As mentioned earlier, a fault tolerant computer system may fail to recover from a fault, even if spare units remain. For example, a fault may produce an undetected error and then the subsequent calculations or operations may operate on incorrect data possibly leading to overall system failure. Even when an error is detected, the system may still be unable to recover, because the fault could *confuse* the automatic recovery procedures into disabling the wrong component. A coverage model is used to help the structure of our discussion of covered and uncovered faults.

A random-selector unit can be used for modeling the coverage factor in TTF. For example, "Fig. 4" shows how a cold spare with the coverage factor CF=0.7 can be modeled using a random-selector unit.
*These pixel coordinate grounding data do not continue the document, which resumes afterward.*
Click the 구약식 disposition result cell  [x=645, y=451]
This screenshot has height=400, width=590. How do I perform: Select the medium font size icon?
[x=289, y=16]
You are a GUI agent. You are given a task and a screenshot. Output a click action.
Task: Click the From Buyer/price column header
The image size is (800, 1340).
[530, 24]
In this figure,  $T_P$  is the TTF of the primary unit and  $T_S$  is the TTF of the secondary (spare) unit. Here  $T_{SYS}$  is equal to  $T_P$  with the probability of 0.3 and is equal to  $T_P+T_S$  with the probability of 0.7 [4]. A random-selector unit can be easily implemented as a function or a state in software programming.



Figure 4. A TTF tree modeling cold spare with coverage factor = 0.7

#### C. CUDA

In CUDA, the computing system device consists of a host, which is a traditional central processing unit (CPU), such as an Intel architecture microprocessor in personal computers, and one or more devices, which are massively parallel processors equipped with a large number of arithmetic execution units.
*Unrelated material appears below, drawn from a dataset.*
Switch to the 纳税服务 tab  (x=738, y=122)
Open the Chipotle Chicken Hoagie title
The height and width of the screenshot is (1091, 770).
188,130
In modern software applications, program sections often exhibit a rich amount of data parallelism, a property allowing many arithmetic operations to be safely performed on program data structures simultaneously. The CUDA devices accelerate the execution of these applications by harvesting a large amount of data parallelism [11].

A CUDA program consists of one or more phases that are executed on either the host (CPU) or a device such as a GPU. The phases that exhibit little or no data parallelism are implemented in host code [12]. However, those exhibiting a rich amount of data parallelism must be implemented in the device code.
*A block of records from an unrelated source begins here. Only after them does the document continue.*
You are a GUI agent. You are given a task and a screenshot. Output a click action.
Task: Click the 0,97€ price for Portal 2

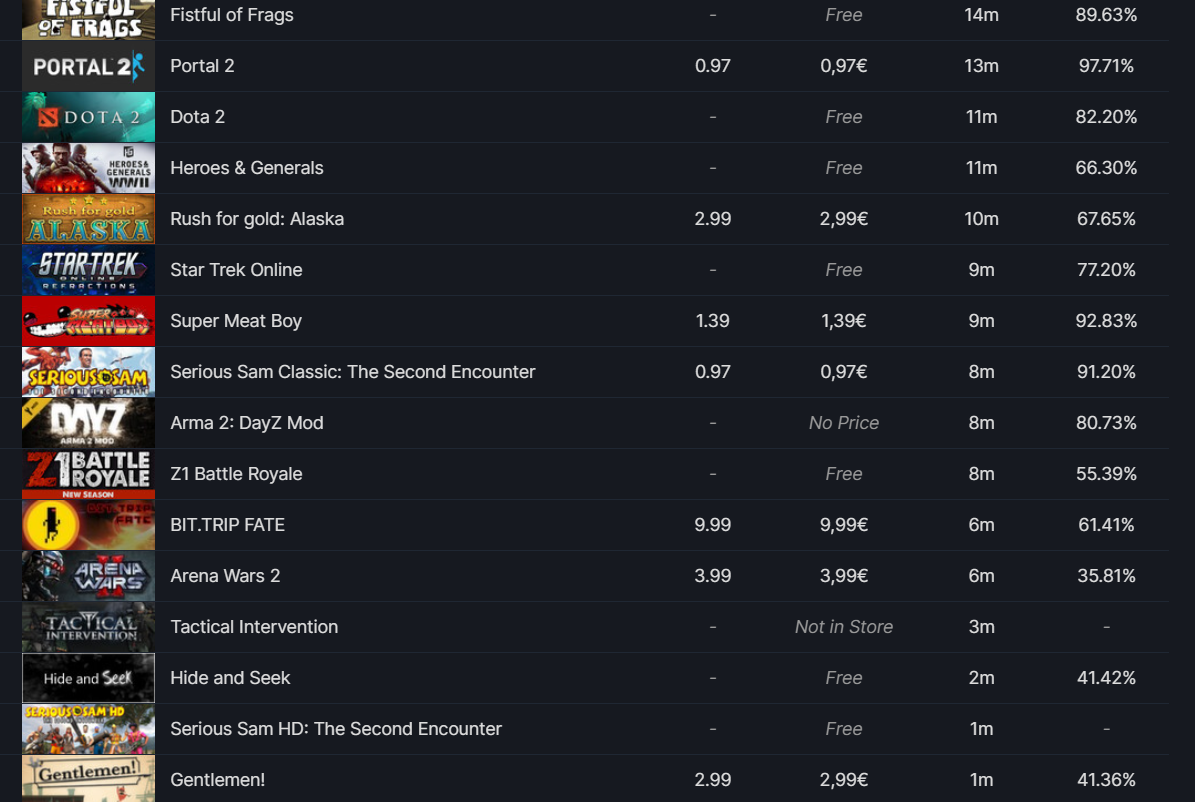click(x=843, y=66)
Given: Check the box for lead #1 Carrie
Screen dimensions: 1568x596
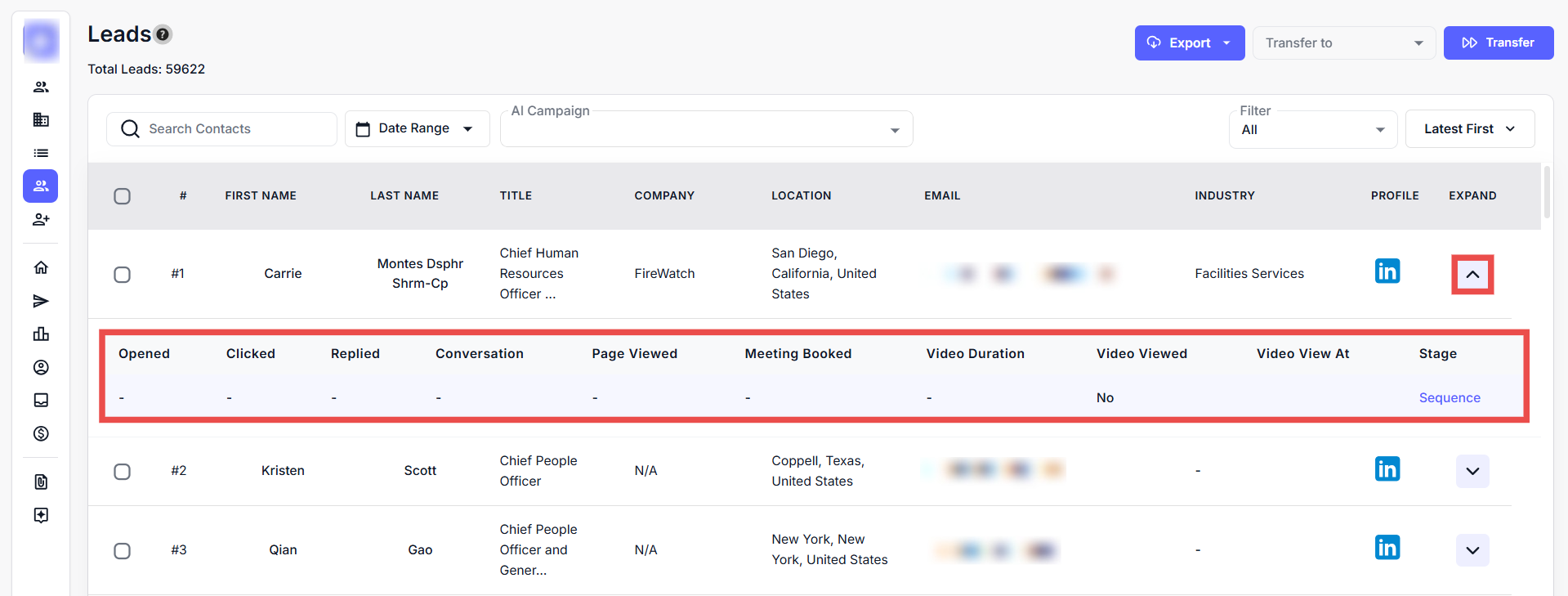Looking at the screenshot, I should (x=123, y=275).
A CUDA program is a unified source code encompassing both the host and the device code. The NVIDIA C compiler (NVCC) separates the two during the compilation process. The host code is a straight ANSI C code; it is further compiled with the host's standard C compilers and runs as an ordinary CPU process. The device code is written using ANSI C extended with keywords for labeling data-parallel functions, called kernels, and their associated data structures. The device code is typically further compiled by the NVCC and executed on a GPU device [11, 13].

"Fig. 5" illustrates the difference between CPU and GPU. GPU is specialized for compute-intensive, highly parallel computation and is therefore designed such that more transistors are devoted to data processing rather than to data caching and flow control.



Figure 5. Structure of CPU vs. GPU

When we program through CUDA, the GPU is viewed as a computing device capable of executing a numerous number of threads in parallel. It operates as a coprocessor to the main CPU. In other words, data-parallel, compute-intensive portions of applications running on the host are off-loaded onto the device.

More precisely, a portion of an application that is executed many times independently with the same algorithm and on different data, can be isolated into a function that is executed on the device as many different threads. To that effect, such a function is compiled to the instruction set of the device and the resulting program, called a *kernel*, is downloaded to the device to be executed [11, 13].

Both the host and the device maintain their own DRAM, referred to as *host memory* and *device memory* respectively. One can copy data from one DRAM to the other through optimized API calls that utilize the device's high-performance Direct Memory Access (DMA) engines.

The amount of performance benefit an application will realize by running on CUDA depends entirely on the extent to which it can be parallelized. The code that cannot be sufficiently parallelized should run on the host, unless doing so would result in excessive data transfers between host and device [13].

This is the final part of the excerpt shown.